Rewrite all of the lines below as a numbered list, omitting any blank lines.

>> start Working data

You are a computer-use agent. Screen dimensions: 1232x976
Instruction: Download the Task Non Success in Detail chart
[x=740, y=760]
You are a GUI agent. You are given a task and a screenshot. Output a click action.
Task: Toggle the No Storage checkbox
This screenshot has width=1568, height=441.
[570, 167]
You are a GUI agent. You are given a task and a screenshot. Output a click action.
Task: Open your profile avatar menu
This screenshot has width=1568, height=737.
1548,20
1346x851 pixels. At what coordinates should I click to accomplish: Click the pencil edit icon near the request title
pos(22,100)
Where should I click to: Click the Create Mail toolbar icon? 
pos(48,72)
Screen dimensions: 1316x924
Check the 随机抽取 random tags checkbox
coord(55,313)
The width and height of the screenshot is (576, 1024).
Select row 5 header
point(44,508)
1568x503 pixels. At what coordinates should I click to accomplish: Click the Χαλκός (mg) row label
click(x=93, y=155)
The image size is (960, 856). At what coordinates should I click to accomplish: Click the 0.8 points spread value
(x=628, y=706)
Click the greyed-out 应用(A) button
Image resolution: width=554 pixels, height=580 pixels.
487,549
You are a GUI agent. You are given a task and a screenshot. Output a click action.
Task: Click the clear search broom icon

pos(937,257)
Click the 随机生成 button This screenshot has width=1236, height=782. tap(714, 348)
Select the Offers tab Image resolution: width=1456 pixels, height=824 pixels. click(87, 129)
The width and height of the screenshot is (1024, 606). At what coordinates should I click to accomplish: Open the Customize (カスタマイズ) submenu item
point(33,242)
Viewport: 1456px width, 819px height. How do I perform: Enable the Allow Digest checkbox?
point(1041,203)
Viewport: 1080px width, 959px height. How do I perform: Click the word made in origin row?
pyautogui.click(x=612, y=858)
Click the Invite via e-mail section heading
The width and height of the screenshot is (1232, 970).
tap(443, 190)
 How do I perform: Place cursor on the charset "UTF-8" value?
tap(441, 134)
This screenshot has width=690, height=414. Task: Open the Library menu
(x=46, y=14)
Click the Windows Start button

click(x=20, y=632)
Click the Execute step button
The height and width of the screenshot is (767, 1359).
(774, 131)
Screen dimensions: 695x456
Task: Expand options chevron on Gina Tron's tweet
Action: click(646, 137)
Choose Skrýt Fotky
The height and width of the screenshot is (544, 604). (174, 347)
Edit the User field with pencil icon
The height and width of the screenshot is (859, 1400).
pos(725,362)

>> end Working data

Full solution:
1. You are a computer-use agent. Screen dimensions: 1232x976
2. Instruction: Download the Task Non Success in Detail chart
3. [x=740, y=760]
4. You are a GUI agent. You are given a task and a screenshot. Output a click action.
5. Task: Toggle the No Storage checkbox
6. This screenshot has width=1568, height=441.
7. [570, 167]
8. You are a GUI agent. You are given a task and a screenshot. Output a click action.
9. Task: Open your profile avatar menu
10. This screenshot has width=1568, height=737.
11. 1548,20
12. 1346x851 pixels. At what coordinates should I click to accomplish: Click the pencil edit icon near the request title
13. pos(22,100)
14. Where should I click to: Click the Create Mail toolbar icon? 
15. pos(48,72)
16. Screen dimensions: 1316x924
17. Check the 随机抽取 random tags checkbox
18. coord(55,313)
19. The width and height of the screenshot is (576, 1024).
20. Select row 5 header
21. point(44,508)
22. 1568x503 pixels. At what coordinates should I click to accomplish: Click the Χαλκός (mg) row label
23. click(x=93, y=155)
24. The image size is (960, 856). At what coordinates should I click to accomplish: Click the 0.8 points spread value
25. (x=628, y=706)
26. Click the greyed-out 应用(A) button
27. Image resolution: width=554 pixels, height=580 pixels.
28. 487,549
29. You are a GUI agent. You are given a task and a screenshot. Output a click action.
30. Task: Click the clear search broom icon
31. pos(937,257)
32. Click the 随机生成 button This screenshot has width=1236, height=782. tap(714, 348)
33. Select the Offers tab Image resolution: width=1456 pixels, height=824 pixels. click(87, 129)
34. The width and height of the screenshot is (1024, 606). At what coordinates should I click to accomplish: Open the Customize (カスタマイズ) submenu item
35. point(33,242)
36. Viewport: 1456px width, 819px height. How do I perform: Enable the Allow Digest checkbox?
37. point(1041,203)
38. Viewport: 1080px width, 959px height. How do I perform: Click the word made in origin row?
39. pyautogui.click(x=612, y=858)
40. Click the Invite via e-mail section heading
41. The width and height of the screenshot is (1232, 970).
42. tap(443, 190)
43.  How do I perform: Place cursor on the charset "UTF-8" value?
44. tap(441, 134)
45. This screenshot has width=690, height=414. Task: Open the Library menu
46. (x=46, y=14)
47. Click the Windows Start button
48. click(x=20, y=632)
49. Click the Execute step button
50. The height and width of the screenshot is (767, 1359).
51. (774, 131)
52. Screen dimensions: 695x456
53. Task: Expand options chevron on Gina Tron's tweet
54. Action: click(646, 137)
55. Choose Skrýt Fotky
56. The height and width of the screenshot is (544, 604). (174, 347)
57. Edit the User field with pencil icon
58. The height and width of the screenshot is (859, 1400).
59. pos(725,362)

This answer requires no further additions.